WORK TASK A
Please copy the return-to-activity extract from "BSI-18, Brief Symptom Inventory-18; HR, hazard" to "Edition; –, not applicable.".
WORK TASK B
Summarize the return-to-activity extract in two sentences.
WORK TASK C
Translate this sentence from the return-to-activity extract into Spanish: "No significant differences were noted between participants who only endorsed 1 symptom and those who endorsed 0 symptoms."

==== PAGE EXTRACT

Figure 2 displays the Kaplan-Meier survival estimates for RTA protocol duration by the SCAT-3 symptom endorsement at the asymptomatic time point, sex, varsity status, academic break, concussion history, and BSI-18 endorsement. The median RTA protocol duration for the SCAT-3 asymptomatic group was 7 days (IQR, 1-50 days). For the SCAT-3 symptomatic groups, the median RTA protocol duration was 7 (IQR, 3-47) and 12 (IQR, 3-55) days, for 1 symptom and ≥2 symptoms, respectively. The univariate and multivariable regression models are summarized in Table 3. Results revealed a significant association between the SCAT-3 total symptom endorsement at the asymptomatic time point and RTA protocol duration. Cadets who endorsed ≥2 symptoms at the asymptomatic time point took 31% longer to RTA than cadets who endorsed 0 symptoms. No significant differences were noted between participants who only endorsed 1 symptom and those who endorsed 0 symptoms. Sex, varsity status, academic breaks, and time to initiation of the RTA protocol were also associated with prolonged RTA protocol duration in the univariate models. More specifically, women (18% longer), nonvarsity cadets (32% longer), cadets who went on an academic break during their RTA protocol (74% longer), and those who took longer to begin the RTA protocol (1.1% longer daily incremental increase) were associated with significantly longer RTA protocol durations. BSI-18 symptom endorsement and concussion history were not significantly associated with RTA protocol duration in the univariate model.

Figure 2.

Kaplan-Meier survival estimates for RTA protocol duration by different covariates at the initiation of the RTA protocol. BSI-18, Brief Symptom Inventory-18; RTA, return to activity.

Table 3

HRs Comparing RTA Protocol Duration by Symptom Status for Univariate and Multivariable Cox Proportional Hazards Models^a

		Univariate Model			Multivariable Model^b
Variable	n	HR	95% CI	p Value	HR	95% CI	p Value
Symptom endorsement at RTA protocol initiation
SCAT-3 total = 0	616	1			1
SCAT-3 total = 1	158	1	0.83-1.19	.983	1.10	0.92-1.32	.310
SCAT-3 total ≥ 2	139	0.69	0.57-0.83	<.001	0.78	0.64-0.95	.015
Sex
Male	579	1			1
Female	334	0.82	0.71-0.95	.008	0.85	0.73-0.99	.037
Varsity status
Varsity	331	1			1
Nonvarsity	582	0.68	0.59-0.79	<.001	0.73	0.63-0.84	<.001
Academic break
No break occurred	836	1			1
Break occurred	77	0.26	0.20-0.34	<.001	0.30	0.23-0.39	<.001
Concussion history
No previous concussion	670	1			1
Previous concussion	233	1.15	0.98-1.34	.084	1.05	0.89-1.23	.548
Time from injury to RTA protocol initiation	913	0.99	0.98-0.99	<.001	0.99	0.99-1.00	.004
BSI-18 endorsement
BSI total = 0	534	1			–	–	–
BSI total ≥ 1	308	0.90	0.78-1.05	.176	–	–	–

BSI-18, Brief Symptom Inventory-18; HR, hazard ratio; RTA, return to activity; SCAT-3, Sport Concussion Assessment Tool-Third Edition; –, not applicable.

========
==== ENTRIES SUPPLIED

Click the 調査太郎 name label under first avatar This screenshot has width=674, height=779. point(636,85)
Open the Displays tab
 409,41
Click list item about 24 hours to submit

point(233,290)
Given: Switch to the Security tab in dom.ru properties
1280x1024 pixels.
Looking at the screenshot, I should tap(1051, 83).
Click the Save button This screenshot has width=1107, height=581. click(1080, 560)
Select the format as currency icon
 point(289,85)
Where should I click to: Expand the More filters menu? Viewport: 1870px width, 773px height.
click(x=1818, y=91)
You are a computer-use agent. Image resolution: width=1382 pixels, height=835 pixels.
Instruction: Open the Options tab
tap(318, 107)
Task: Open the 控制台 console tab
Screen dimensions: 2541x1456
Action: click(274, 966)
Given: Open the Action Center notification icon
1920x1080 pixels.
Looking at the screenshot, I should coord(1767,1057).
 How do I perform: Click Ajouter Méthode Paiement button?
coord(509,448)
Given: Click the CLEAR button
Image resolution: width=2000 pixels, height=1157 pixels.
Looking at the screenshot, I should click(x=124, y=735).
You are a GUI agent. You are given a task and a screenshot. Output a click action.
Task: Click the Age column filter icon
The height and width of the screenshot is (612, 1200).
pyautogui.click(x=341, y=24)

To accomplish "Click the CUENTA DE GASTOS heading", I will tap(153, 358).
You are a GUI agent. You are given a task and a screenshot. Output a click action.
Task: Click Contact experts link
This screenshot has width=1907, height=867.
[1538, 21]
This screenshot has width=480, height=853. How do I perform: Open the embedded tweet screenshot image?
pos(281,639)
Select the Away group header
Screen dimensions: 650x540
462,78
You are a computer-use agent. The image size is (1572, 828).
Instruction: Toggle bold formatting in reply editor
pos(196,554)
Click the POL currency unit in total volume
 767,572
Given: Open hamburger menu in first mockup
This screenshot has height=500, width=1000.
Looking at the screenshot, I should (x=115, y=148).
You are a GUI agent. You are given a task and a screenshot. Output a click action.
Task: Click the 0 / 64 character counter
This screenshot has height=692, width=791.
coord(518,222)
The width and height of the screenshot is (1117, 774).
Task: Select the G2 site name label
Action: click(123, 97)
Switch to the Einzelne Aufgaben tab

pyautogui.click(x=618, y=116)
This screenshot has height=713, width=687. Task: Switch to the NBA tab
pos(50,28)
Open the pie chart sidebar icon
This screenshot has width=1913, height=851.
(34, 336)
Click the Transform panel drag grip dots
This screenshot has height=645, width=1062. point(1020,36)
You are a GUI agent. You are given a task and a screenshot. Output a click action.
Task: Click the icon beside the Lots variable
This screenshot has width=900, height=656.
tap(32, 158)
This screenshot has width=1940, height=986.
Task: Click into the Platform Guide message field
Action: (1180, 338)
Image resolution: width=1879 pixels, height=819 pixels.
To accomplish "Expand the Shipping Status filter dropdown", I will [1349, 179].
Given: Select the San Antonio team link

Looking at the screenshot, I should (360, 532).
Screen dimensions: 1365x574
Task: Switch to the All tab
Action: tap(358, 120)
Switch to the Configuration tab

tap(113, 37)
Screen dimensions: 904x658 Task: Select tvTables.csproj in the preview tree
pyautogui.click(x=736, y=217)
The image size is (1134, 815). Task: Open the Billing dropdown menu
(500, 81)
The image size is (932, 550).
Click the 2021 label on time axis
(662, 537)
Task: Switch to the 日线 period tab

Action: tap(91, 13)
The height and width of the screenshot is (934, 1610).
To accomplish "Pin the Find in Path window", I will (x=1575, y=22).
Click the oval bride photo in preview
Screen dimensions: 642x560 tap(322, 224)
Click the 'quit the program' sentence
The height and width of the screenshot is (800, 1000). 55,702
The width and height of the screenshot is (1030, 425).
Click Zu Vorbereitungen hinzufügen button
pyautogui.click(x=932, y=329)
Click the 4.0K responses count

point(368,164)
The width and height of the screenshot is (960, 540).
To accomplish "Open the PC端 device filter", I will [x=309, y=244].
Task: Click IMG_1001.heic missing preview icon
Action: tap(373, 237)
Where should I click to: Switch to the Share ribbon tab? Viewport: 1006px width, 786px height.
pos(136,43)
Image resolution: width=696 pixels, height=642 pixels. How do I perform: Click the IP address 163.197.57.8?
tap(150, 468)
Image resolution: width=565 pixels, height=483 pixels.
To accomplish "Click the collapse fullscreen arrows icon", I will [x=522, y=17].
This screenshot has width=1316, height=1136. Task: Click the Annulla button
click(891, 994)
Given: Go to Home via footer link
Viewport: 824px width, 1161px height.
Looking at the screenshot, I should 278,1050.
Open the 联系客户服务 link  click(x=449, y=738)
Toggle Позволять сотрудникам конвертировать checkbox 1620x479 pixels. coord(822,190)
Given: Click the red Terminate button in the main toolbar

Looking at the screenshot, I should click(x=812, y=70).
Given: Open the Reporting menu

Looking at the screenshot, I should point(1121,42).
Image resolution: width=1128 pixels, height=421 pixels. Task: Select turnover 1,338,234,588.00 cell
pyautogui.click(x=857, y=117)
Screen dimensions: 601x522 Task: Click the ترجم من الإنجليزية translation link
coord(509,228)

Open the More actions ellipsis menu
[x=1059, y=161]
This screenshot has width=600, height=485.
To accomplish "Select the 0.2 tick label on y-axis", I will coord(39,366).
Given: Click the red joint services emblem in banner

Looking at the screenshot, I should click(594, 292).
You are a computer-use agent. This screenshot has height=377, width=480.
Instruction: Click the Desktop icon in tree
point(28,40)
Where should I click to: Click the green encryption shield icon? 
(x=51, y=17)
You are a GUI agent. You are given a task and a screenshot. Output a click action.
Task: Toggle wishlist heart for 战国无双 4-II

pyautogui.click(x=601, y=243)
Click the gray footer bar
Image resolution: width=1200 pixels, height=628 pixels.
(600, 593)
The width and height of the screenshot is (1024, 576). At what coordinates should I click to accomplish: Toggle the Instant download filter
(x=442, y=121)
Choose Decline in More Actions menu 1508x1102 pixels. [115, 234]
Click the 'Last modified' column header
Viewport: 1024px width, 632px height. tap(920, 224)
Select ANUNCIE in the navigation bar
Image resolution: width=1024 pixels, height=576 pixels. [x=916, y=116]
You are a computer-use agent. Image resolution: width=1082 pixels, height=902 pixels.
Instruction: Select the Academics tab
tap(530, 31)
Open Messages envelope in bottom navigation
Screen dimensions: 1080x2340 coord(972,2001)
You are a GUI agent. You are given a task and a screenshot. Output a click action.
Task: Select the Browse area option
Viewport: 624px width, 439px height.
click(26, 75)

========

WRITTEN SOLUTION A
BSI-18, Brief Symptom Inventory-18; HR, hazard ratio; RTA, return to activity; SCAT-3, Sport Concussion Assessment Tool-Third Edition; –, not applicable.

WRITTEN SOLUTION B
Cadets who endorsed two or more SCAT-3 symptoms at the asymptomatic time point took 31% longer to return to activity than cadets who endorsed none, while those who endorsed only one symptom showed no significant difference. In the univariate models, women, nonvarsity cadets, cadets with an academic break during the protocol, and those who took longer to begin the protocol had significantly longer protocol durations, whereas BSI-18 symptom endorsement and concussion history were not significantly associated with duration.

WRITTEN SOLUTION C
No se observaron diferencias significativas entre los participantes que solo refirieron 1 síntoma y los que refirieron 0 síntomas.